▶ Exercise directions
Only one stretch of the data below is wanted: the lines starting at the one with "The image size is (1239, 828)." and ending at the one with "Open the スケール 右スケール dropdown", both included, given again exactly.
:: Supplied material ::
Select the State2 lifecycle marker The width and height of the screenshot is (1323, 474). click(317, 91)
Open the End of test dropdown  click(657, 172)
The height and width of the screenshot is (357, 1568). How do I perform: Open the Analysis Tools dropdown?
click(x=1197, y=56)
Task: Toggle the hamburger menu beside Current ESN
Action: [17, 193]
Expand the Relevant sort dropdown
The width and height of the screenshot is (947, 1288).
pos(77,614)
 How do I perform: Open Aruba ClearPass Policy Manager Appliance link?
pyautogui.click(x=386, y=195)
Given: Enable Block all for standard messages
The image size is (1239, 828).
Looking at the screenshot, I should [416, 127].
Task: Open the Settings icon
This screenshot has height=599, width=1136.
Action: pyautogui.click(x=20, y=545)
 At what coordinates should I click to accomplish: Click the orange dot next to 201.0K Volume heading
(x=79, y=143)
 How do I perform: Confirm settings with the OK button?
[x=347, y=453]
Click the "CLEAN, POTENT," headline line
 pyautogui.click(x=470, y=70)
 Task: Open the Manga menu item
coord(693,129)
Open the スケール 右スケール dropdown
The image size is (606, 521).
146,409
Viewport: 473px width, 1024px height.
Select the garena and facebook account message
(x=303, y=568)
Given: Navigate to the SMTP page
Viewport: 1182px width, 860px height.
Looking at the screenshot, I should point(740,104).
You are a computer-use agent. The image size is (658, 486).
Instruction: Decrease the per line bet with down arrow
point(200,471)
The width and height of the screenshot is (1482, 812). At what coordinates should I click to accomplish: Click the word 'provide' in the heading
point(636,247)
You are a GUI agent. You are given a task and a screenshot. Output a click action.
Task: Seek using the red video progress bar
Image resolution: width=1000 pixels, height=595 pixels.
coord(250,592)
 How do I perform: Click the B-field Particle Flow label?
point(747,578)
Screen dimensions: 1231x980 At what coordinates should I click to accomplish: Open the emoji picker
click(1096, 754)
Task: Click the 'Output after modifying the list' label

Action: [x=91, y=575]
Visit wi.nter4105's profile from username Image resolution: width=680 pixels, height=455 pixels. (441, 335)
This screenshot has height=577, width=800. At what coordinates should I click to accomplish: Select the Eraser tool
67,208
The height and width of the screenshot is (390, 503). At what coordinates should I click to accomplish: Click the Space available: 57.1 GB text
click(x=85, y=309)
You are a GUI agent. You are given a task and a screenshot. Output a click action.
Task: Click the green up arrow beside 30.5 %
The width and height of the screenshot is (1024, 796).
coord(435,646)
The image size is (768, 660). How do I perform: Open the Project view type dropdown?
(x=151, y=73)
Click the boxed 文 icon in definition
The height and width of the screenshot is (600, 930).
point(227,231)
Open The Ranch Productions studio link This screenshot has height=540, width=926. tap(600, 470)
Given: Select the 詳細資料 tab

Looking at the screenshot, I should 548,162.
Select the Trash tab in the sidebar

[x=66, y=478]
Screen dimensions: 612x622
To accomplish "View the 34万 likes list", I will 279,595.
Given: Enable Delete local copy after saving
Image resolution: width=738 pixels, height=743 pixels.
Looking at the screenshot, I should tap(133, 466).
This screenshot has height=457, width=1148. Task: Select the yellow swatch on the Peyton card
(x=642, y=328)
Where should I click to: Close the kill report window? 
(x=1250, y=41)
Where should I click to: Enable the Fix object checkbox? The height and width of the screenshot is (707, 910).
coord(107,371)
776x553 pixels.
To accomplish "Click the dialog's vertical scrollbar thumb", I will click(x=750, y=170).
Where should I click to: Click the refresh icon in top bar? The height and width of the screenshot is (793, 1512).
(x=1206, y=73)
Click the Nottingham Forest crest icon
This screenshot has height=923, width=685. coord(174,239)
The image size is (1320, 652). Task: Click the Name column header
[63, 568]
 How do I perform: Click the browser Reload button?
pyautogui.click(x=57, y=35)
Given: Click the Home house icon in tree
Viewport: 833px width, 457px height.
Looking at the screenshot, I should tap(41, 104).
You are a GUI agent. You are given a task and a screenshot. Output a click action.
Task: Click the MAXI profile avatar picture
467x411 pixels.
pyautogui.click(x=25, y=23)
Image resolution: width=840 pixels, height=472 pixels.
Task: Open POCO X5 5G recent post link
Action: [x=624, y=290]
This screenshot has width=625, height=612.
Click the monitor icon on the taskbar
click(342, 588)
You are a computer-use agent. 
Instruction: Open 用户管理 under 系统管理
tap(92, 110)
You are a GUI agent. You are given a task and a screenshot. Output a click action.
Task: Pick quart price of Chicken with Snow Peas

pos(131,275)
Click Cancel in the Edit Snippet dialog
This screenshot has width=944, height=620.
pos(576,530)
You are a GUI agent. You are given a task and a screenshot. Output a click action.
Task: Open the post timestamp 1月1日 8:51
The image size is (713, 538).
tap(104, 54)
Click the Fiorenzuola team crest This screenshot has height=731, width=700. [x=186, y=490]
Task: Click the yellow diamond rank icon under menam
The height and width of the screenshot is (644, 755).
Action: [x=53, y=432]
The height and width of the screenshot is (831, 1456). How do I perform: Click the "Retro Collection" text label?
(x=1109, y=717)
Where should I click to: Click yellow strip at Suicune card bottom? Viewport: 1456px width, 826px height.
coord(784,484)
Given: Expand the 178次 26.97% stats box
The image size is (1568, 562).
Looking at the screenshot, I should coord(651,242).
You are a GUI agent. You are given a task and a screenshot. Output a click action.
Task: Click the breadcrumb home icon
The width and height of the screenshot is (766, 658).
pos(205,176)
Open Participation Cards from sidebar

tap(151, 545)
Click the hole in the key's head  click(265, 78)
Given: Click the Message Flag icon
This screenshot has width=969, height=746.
:::
▶ Reply to the task
The image size is (1239, 828).
Looking at the screenshot, I should [416, 127].
Task: Open the Settings icon
This screenshot has height=599, width=1136.
Action: pyautogui.click(x=20, y=545)
 At what coordinates should I click to accomplish: Click the orange dot next to 201.0K Volume heading
(x=79, y=143)
 How do I perform: Confirm settings with the OK button?
[x=347, y=453]
Click the "CLEAN, POTENT," headline line
 pyautogui.click(x=470, y=70)
 Task: Open the Manga menu item
coord(693,129)
Open the スケール 右スケール dropdown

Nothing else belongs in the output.